TASK REQUIREMENTS:
Below is a set of entries; give all of them again exactly.

EXCERPTED DATA:
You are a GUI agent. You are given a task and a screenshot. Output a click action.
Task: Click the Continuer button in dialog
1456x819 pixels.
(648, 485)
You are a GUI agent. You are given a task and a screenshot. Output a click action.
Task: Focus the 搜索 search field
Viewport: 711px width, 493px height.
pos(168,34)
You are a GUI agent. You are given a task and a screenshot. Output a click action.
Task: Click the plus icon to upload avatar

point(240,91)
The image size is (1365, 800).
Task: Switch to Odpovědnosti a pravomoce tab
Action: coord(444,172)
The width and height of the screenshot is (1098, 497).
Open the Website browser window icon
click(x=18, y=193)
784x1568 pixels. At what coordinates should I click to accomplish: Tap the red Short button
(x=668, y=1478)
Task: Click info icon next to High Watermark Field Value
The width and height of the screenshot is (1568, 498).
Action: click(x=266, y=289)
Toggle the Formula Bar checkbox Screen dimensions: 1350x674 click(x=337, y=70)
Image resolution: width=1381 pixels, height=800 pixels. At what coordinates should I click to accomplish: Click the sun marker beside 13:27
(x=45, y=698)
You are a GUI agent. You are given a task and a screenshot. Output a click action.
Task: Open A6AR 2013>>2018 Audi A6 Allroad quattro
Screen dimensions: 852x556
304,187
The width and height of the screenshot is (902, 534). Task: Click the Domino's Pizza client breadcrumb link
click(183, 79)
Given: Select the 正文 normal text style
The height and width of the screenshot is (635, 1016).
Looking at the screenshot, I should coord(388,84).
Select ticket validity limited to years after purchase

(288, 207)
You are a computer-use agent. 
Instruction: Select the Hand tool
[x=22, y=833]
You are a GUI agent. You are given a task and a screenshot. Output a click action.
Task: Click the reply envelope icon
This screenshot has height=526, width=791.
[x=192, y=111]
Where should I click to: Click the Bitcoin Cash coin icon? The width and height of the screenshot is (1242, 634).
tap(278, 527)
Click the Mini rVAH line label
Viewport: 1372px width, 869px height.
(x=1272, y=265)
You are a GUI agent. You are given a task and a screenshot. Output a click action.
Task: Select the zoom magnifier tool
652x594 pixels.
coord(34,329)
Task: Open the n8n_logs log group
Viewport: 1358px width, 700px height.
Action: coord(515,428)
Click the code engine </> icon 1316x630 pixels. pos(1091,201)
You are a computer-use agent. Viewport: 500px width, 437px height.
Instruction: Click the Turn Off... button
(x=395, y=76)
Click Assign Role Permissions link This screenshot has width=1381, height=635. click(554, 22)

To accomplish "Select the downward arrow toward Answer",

EXERCISE ANSWER:
You are a GUI agent. You are given a task and a screenshot. Output a click action.
Task: Click the Continuer button in dialog
1456x819 pixels.
(648, 485)
You are a GUI agent. You are given a task and a screenshot. Output a click action.
Task: Focus the 搜索 search field
Viewport: 711px width, 493px height.
pos(168,34)
You are a GUI agent. You are given a task and a screenshot. Output a click action.
Task: Click the plus icon to upload avatar

point(240,91)
The image size is (1365, 800).
Task: Switch to Odpovědnosti a pravomoce tab
Action: coord(444,172)
The width and height of the screenshot is (1098, 497).
Open the Website browser window icon
click(x=18, y=193)
784x1568 pixels. At what coordinates should I click to accomplish: Tap the red Short button
(x=668, y=1478)
Task: Click info icon next to High Watermark Field Value
The width and height of the screenshot is (1568, 498).
Action: click(x=266, y=289)
Toggle the Formula Bar checkbox Screen dimensions: 1350x674 click(x=337, y=70)
Image resolution: width=1381 pixels, height=800 pixels. At what coordinates should I click to accomplish: Click the sun marker beside 13:27
(x=45, y=698)
You are a GUI agent. You are given a task and a screenshot. Output a click action.
Task: Open A6AR 2013>>2018 Audi A6 Allroad quattro
Screen dimensions: 852x556
304,187
The width and height of the screenshot is (902, 534). Task: Click the Domino's Pizza client breadcrumb link
click(183, 79)
Given: Select the 正文 normal text style
The height and width of the screenshot is (635, 1016).
Looking at the screenshot, I should coord(388,84).
Select ticket validity limited to years after purchase

(288, 207)
You are a computer-use agent. 
Instruction: Select the Hand tool
[x=22, y=833]
You are a GUI agent. You are given a task and a screenshot. Output a click action.
Task: Click the reply envelope icon
This screenshot has height=526, width=791.
[x=192, y=111]
Where should I click to: Click the Bitcoin Cash coin icon? The width and height of the screenshot is (1242, 634).
tap(278, 527)
Click the Mini rVAH line label
Viewport: 1372px width, 869px height.
(x=1272, y=265)
You are a GUI agent. You are given a task and a screenshot. Output a click action.
Task: Select the zoom magnifier tool
652x594 pixels.
coord(34,329)
Task: Open the n8n_logs log group
Viewport: 1358px width, 700px height.
Action: coord(515,428)
Click the code engine </> icon 1316x630 pixels. pos(1091,201)
You are a computer-use agent. Viewport: 500px width, 437px height.
Instruction: Click the Turn Off... button
(x=395, y=76)
Click Assign Role Permissions link This screenshot has width=1381, height=635. click(554, 22)

To accomplish "Select the downward arrow toward Answer",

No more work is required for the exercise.